These communities might be established by individuals, by parishes, by
counties, or by the state; in every case there should be effective
supervision by duly qualified persons. Work, and the enjoyment of its
results, should be in common. The size of his community was no doubt
partly suggested by his village of New Lanark; and he soon proceeded to
advocate such a scheme as the best form for the re-organization of
society in general.
In its fully developed form - and it cannot be said to have changed much
during Owen's lifetime - it was as follows. He considered an association
of from 500 to 3000 as the fit number for a good working community.
While mainly agricultural, it should possess all the best machinery,
should offer every variety of employment, and should, as far as
possible, be self-contained. "As these townships" (as he also called
them) "should increase in number, unions of them federatively united
shall be formed in circles of tens, hundreds and thousands", till they
should embrace the whole world in a common interest.
In Revolution in the Mind and Practice of the Human Race, Owen asserts
and reasserts that character is formed by a combination of Nature or God
and the circumstances of the individual's experience. Owen provides
little real evaluation of the subject but agrees with socrates' general
overview.

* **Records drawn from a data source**
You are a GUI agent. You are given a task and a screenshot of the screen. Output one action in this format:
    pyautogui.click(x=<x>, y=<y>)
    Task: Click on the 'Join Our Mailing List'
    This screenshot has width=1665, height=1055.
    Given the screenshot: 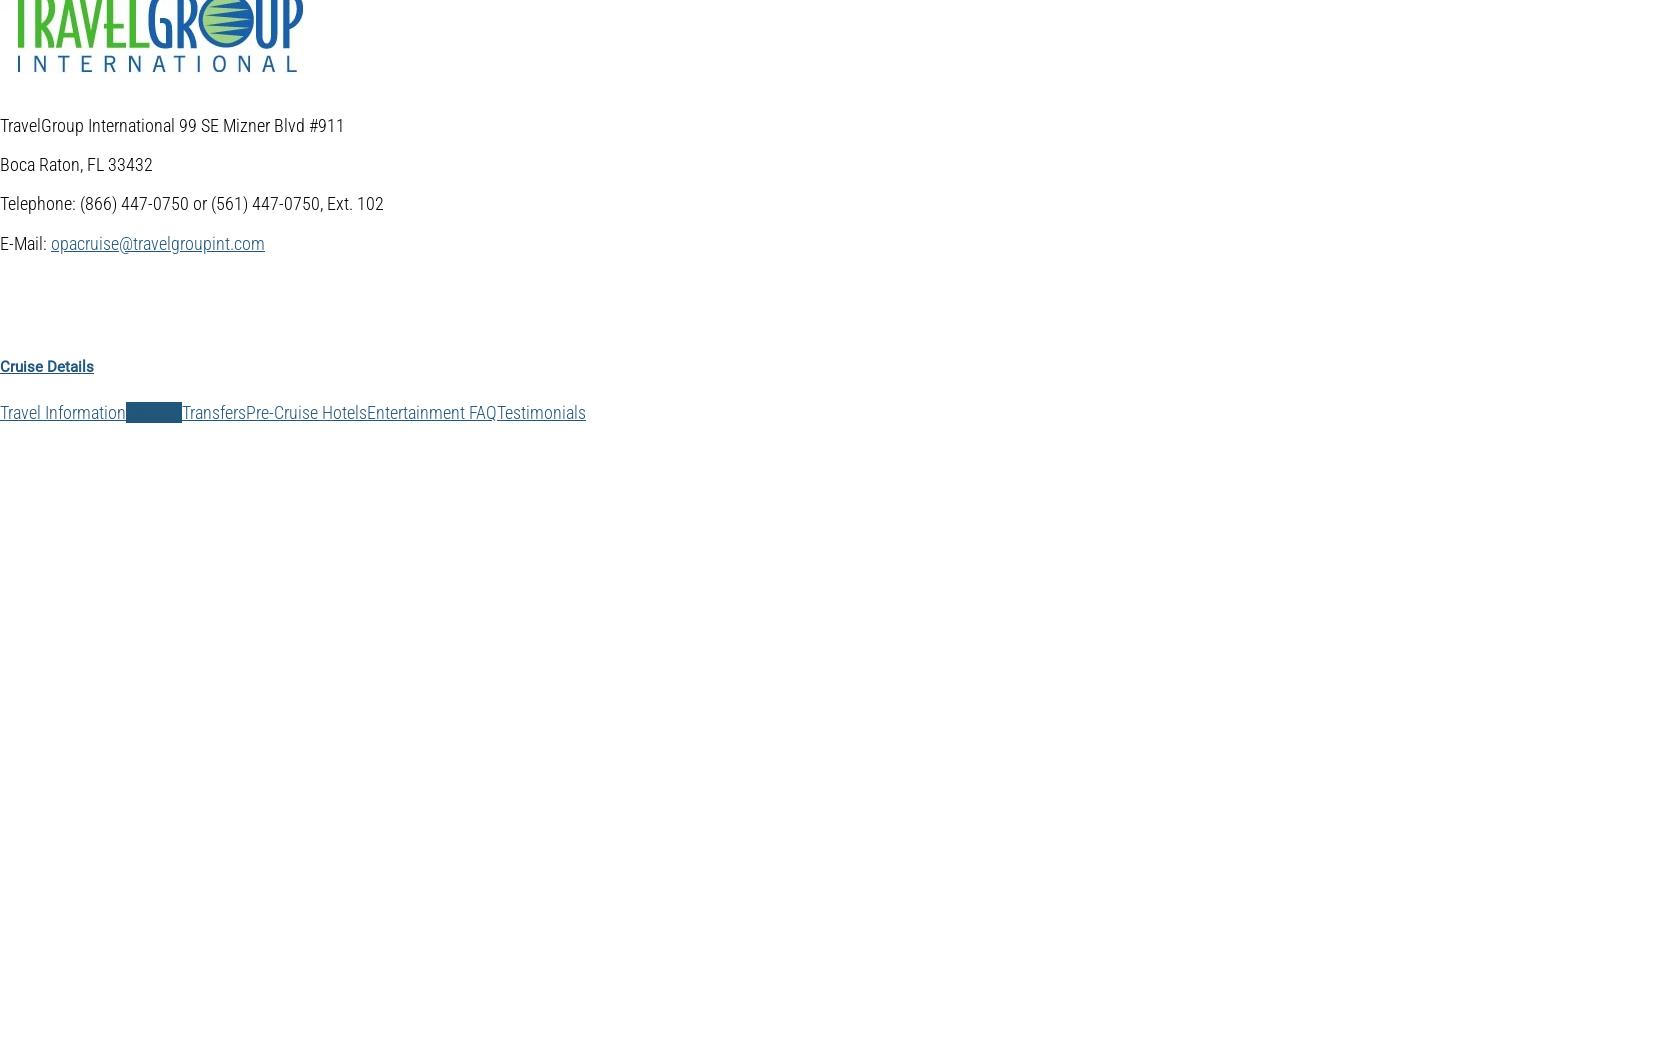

* **Given problem A**
Using the passage on Owen's communities, decide whether each statement agrees with it: (i) Owen considered 500 to 3000 people the fit number for a good working community; (ii) the communities were to be mainly industrial; (iii) only the state could establish such communities. Answer yes or no for each, quoting the deciding words of the passage.
* **Given problem B**
Write the next part of the passage on Owen's communities, picking up after its final sentence.

* **Exercise output A**
(i) Yes: "He considered an association of from 500 to 3000 as the fit number for a good working community."
(ii) No: "While mainly agricultural, it should possess all the best machinery"
(iii) No: "These communities might be established by individuals, by parishes, by counties, or by the state"

* **Exercise output B**
Community Experiment in America (1825)
At last, in 1825, such an experiment
was attempted under the direction of his disciple, Abram Combe, at
Orbiston near Glasgow; and in the next year Owen himself commenced
another at New Harmony, Indiana, U.S.A. After a trial of about two years
both failed completely. Neither of them was a pauper experiment; but it
must be said that the members were of the most motley description, many
worthy people of the highest aims being mixed with vagrants,
adventurers, and crotchety, wrongheaded enthusiasts, or in the words of
Owen's son "a heterogeneous collection of radicals... honest
latitudinarians, and lazy theorists, with a sprinkling of unprincipled
sharpers thrown in."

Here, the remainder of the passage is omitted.